Thursday, September 3, 2009

What's Harder-Grammar or Politics?

It takes years to begin to understand German grammar. It could take longer to get their politics. They have several levels of political office that they vote for, and some that they don’t (the president is selected every five years by a group of people including politicians and celebrities assembled just for that vote.) One of the hardest aspects for Americans to understand is the multiple party system.

In the United States you have two viable parties. In spite of how different they seem from each other, in the grand political spectrum they really represent two ends of the same side of the same coin.

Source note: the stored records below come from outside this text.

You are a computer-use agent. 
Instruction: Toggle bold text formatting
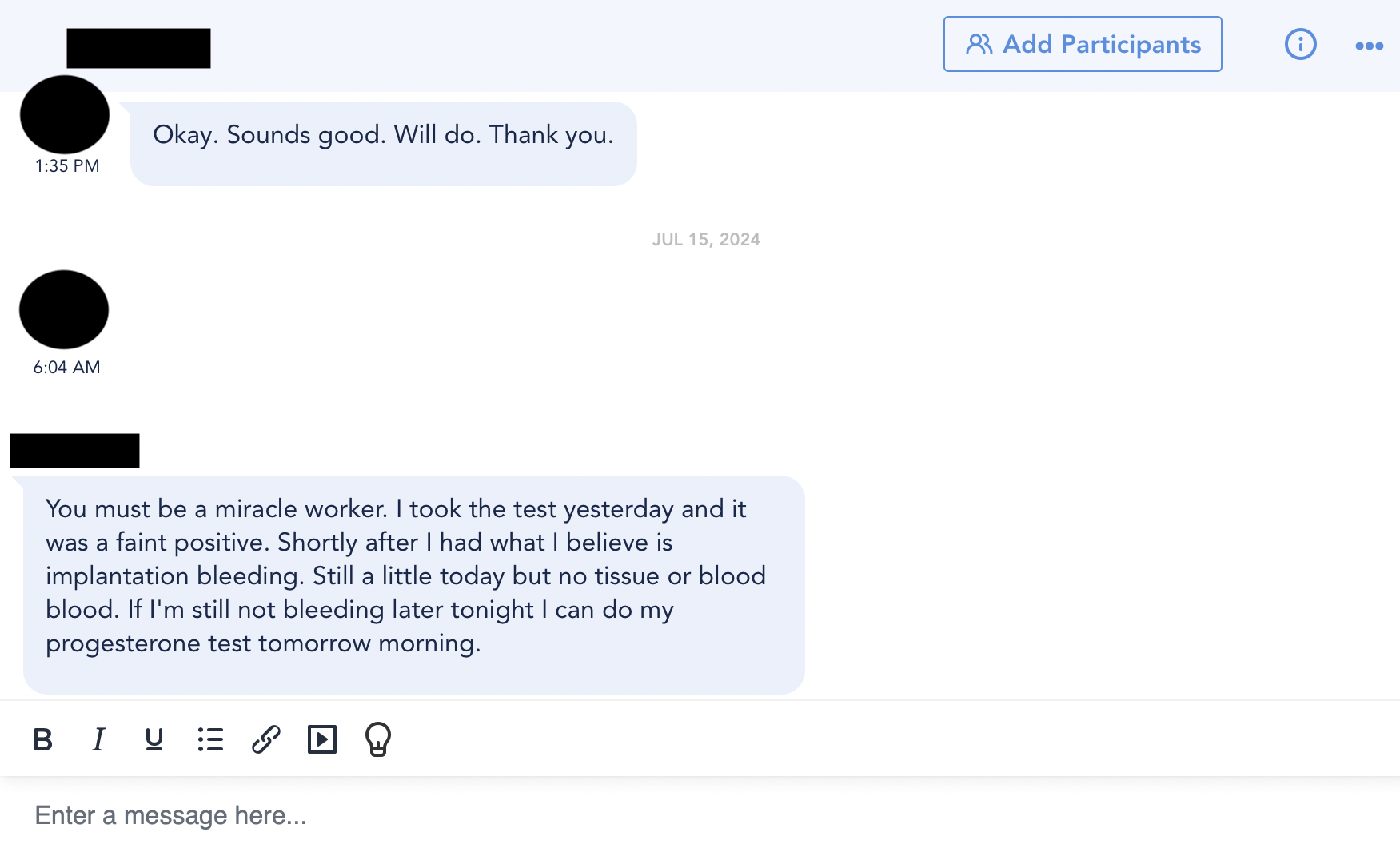(43, 739)
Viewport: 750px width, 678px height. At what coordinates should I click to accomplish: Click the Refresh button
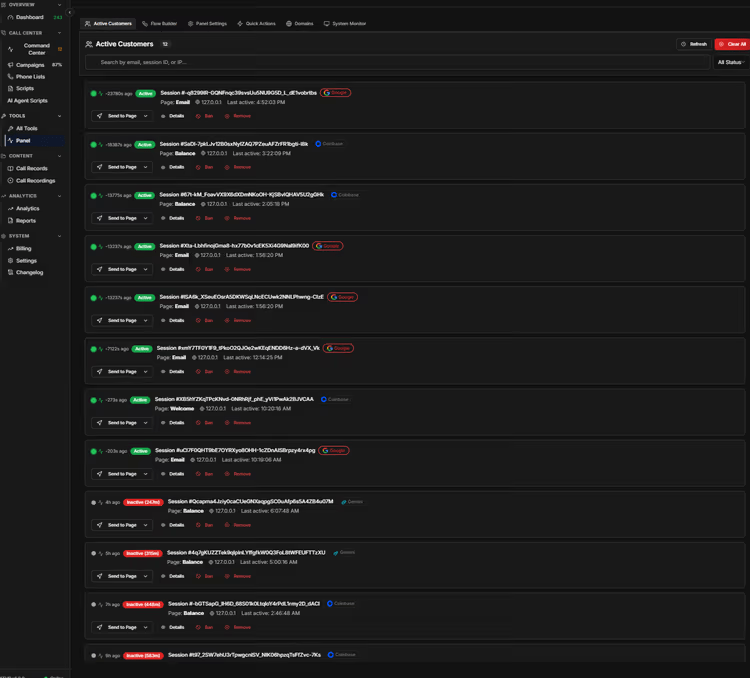[x=693, y=44]
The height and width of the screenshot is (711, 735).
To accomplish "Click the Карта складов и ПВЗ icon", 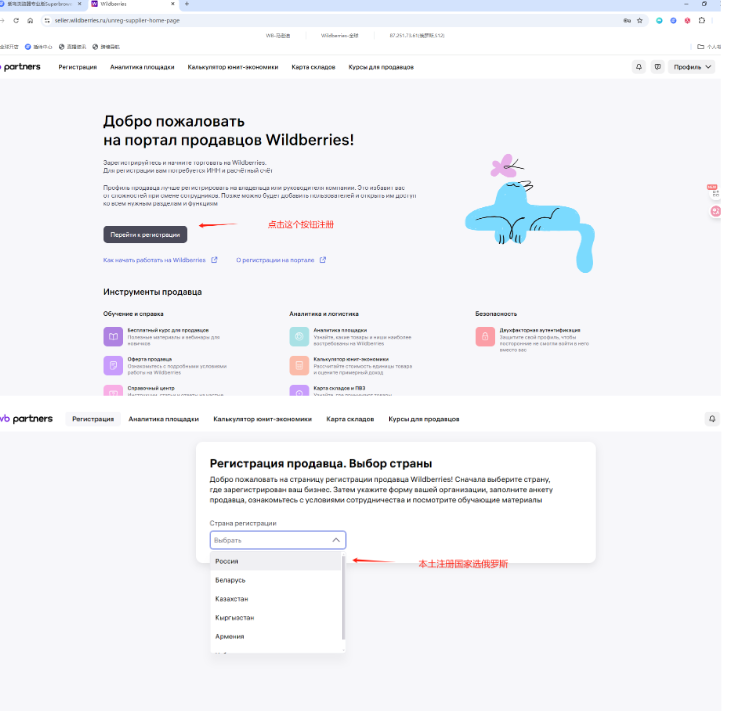I will (298, 391).
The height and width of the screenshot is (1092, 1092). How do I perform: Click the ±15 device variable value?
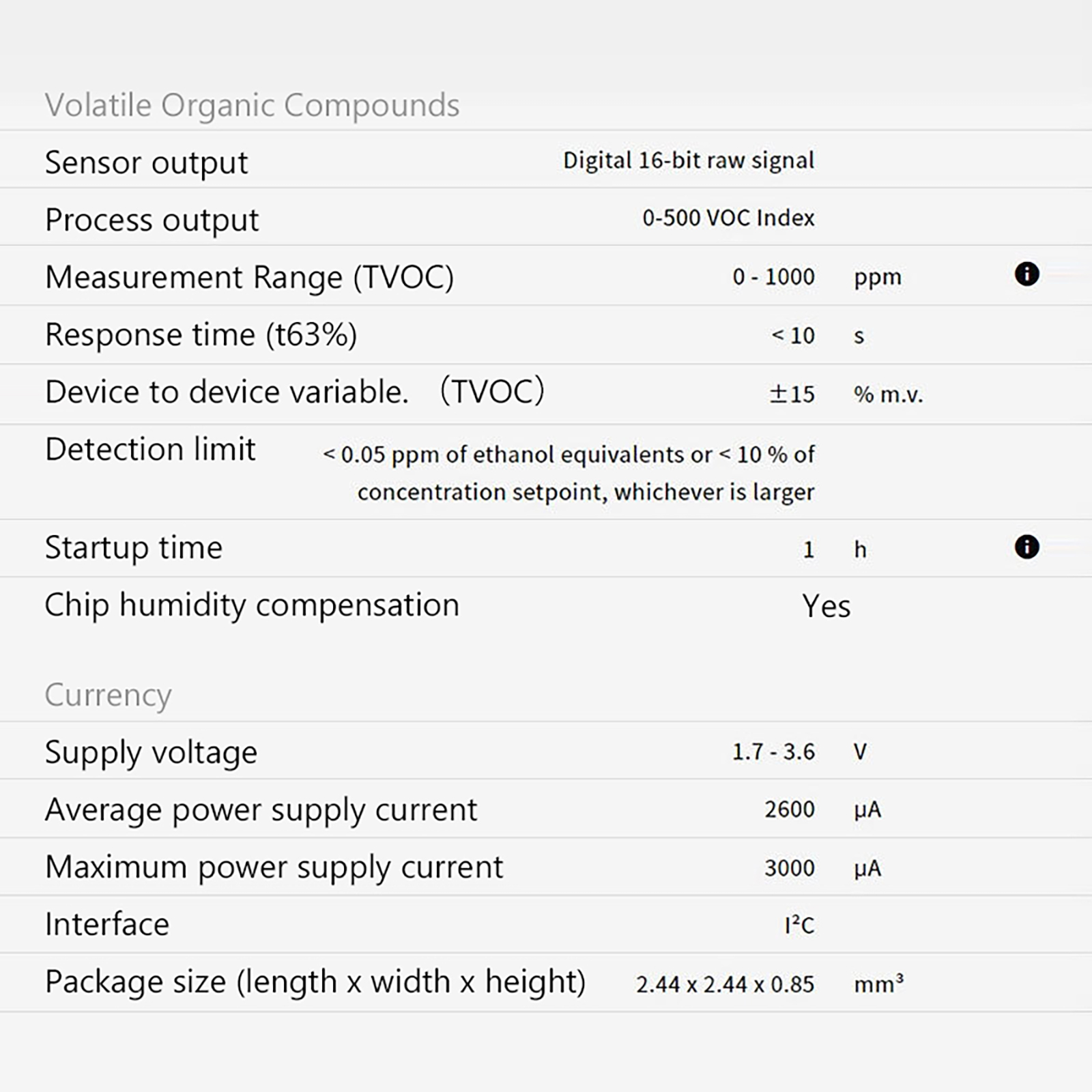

Within the parties there are those on the extreme ends of things, but most Americans tend to be moderate leaning conservative.

Germany has many parties. Going from “left” to “right” you have:

The Linke: your old Communists from the GDR days married to the Socialist party of West Germany.
The Green Party: A single issue party devoted to environmental issues. (There are also such single issue parties as the Animal Rights Party and others.)
The SPD: sort of like the more liberal branch of the Democratic Party in the US.
The CDU: the Christian Democratic Union, similar to conservative Democrats and “moderate” Republicans.
The FDP: the closest thing to libertarians. They want less government, which is pretty radical in Europe.
The NDP: whatever they call themselves, they are known as the neo-nazis.

The nice thing about so many parties is that you can usually find someone to vote for who is similar to your views. The downside is that no one ever gets a majority of the vote. The result is that the governing power has to be achieved and maintained by two or three parties agreeing to work together and keep each other happy. That might not be so bad, come to think of it.